If you are working via Python or CPP directly towards a local model FastAPI or the OpenAI API you can modify the above prompt to guide the LLM to better fit your desired output format. For example if you want to transform information into a specific XML schema you could modify the system prompt as follows:

You are ChatGPT, a large language model trained by OpenAI. Follow the user's instructions carefully. Provide your response solely as XML in the format provided.

Another example of a system prompt often used by open source models such as vicuna is as follows:

A chat between a curious human and an artificial intelligence assistant.The assistant gives helpful, detailed, and polite answers to the human's questions.

Prompt / Message

The initial, and each subsequent request towards a large language model is often called prompt. The word by now has a bit of a magical flair, however it is most of the times the first and mabye only chat message send towards the model API. This is why within standard Python code using FastAPI and normal tools you will often find this called just ‘message’, though OpenAI calls it prompt.

It is important to understand that this prompt or first message is pre-empted by the system prompt. You can simply assume this to be two string being merged before being passed to the API.
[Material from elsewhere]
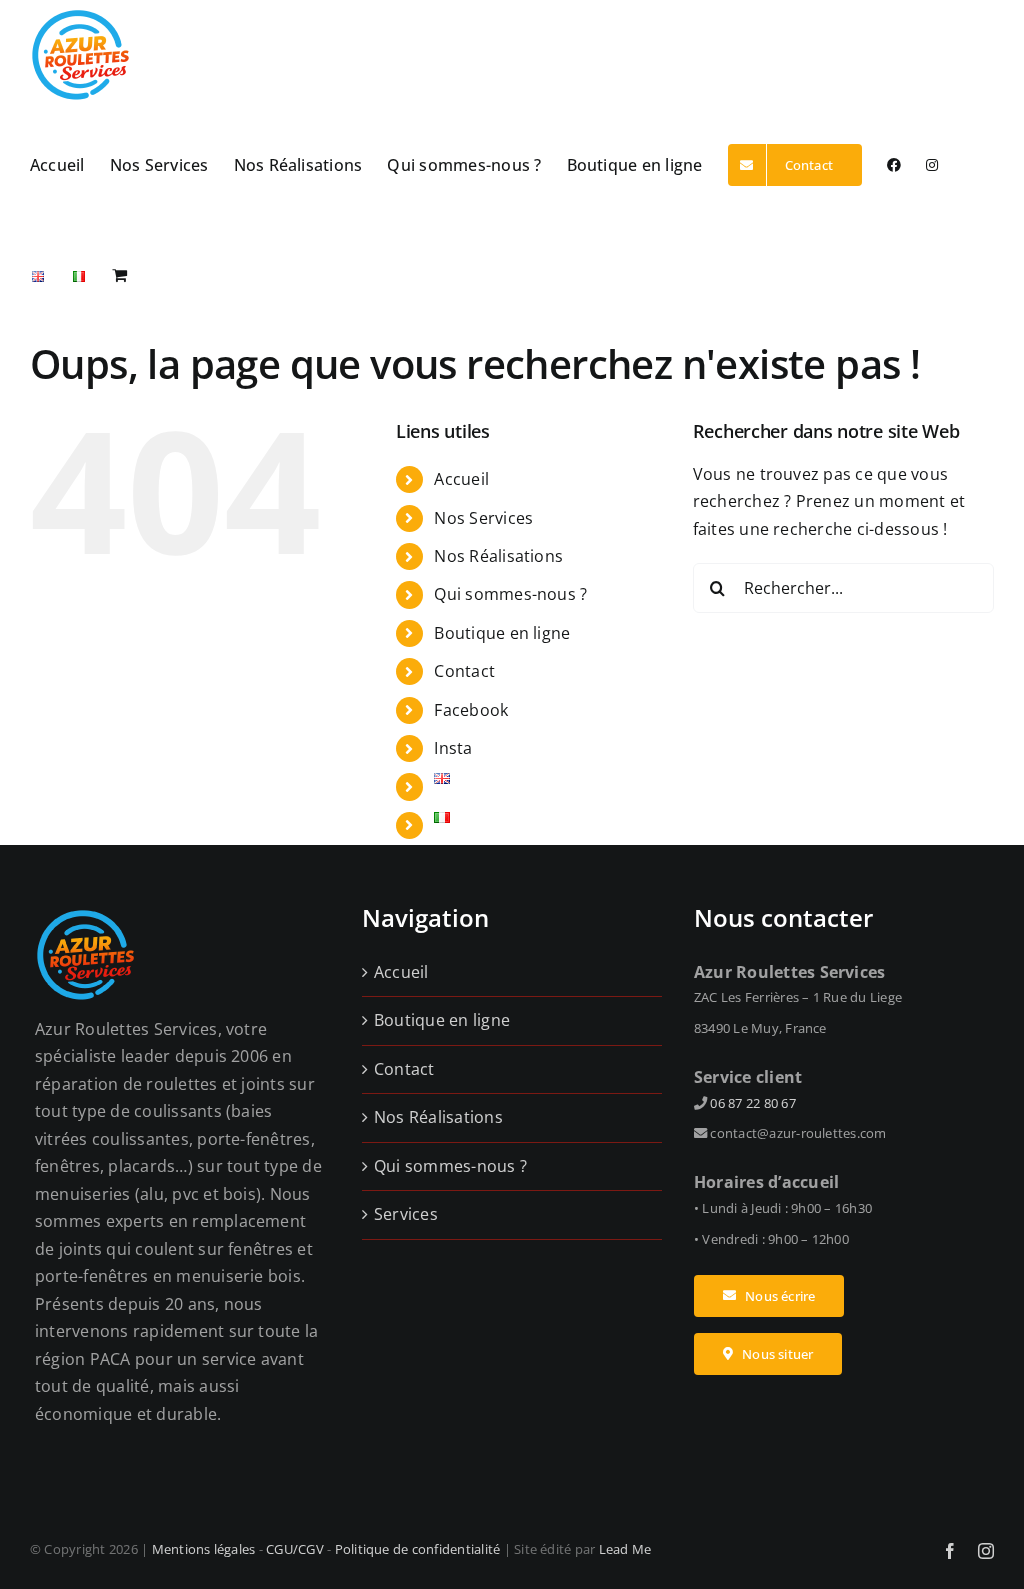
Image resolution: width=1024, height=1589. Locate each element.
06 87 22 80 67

Example of a one-shot prompt:

You are a CISCO CCIE+S certified professional tasked with configuring a CISCO Nexus 3000 core switch. Your ojective is to enable SSH remote management access on interface Ethernet1/32 on VLAN42 instead of mgmt0. Provide step by step instructions on how to adjust the configuration.

Rules for better prompts

Prompt engineering is a new field of study and a lot of tipps and trikcs have already been discovered to improve the quality of both prompts as well – most imprtantly – the desired output.

The RTO rule

A very successful and simple method to boost the quality of your AI interactions is to follow the RTO rule. RTO stand for Role, Task and Output. It literally means that you, in very brief terms, ideally 1 sentence each, break the task down into the role he model should assume, the actual task and the precise desired output.

Example of an RTO prompt:

You are an experienced Python developer well versed in working with Microsoft Office 365 and GraphAPI. Your objective is to develope a small program that retrieves the last 5 e-mails (subject, body, header) from the complaints@contoso.com mailbox and stores the results in a mySQL table. Provide the needed python sample code, use placeholders for API keys and unknown variables such as database paths and access credentials.

In the example above the role is being an experienced python developer. The task is outlined brief but with enough detail to retrieve the mails. the outut is defined so that we don’t want to receive general guidance but actual dummy code.

A more simplistic example of an RTO prompt:

You are an experienced chef with a good understanding of crafting easy to reproduce recipes. Your taks is to make use of 2 eggs, 50ml of cream available in the fridge to backe a healthy but tasty cake suitable for a five year old kid, limiting sugar and salt to a minimum. You provide simple cooking instructions, starting with preparations and then each step, you highlight upfront if steps can be parallelised, your steps contain settings for devices as well as estimated durations.

Context size / context windows / CNTX

The context in simple terms refers to the total amount of information a large language model can process including all inputs as well as the formulated output. A major surprise is often for people to learn that while, proving more context improves the logic and result, it also limits or if reaching the limit blocks the model from generating a response at all.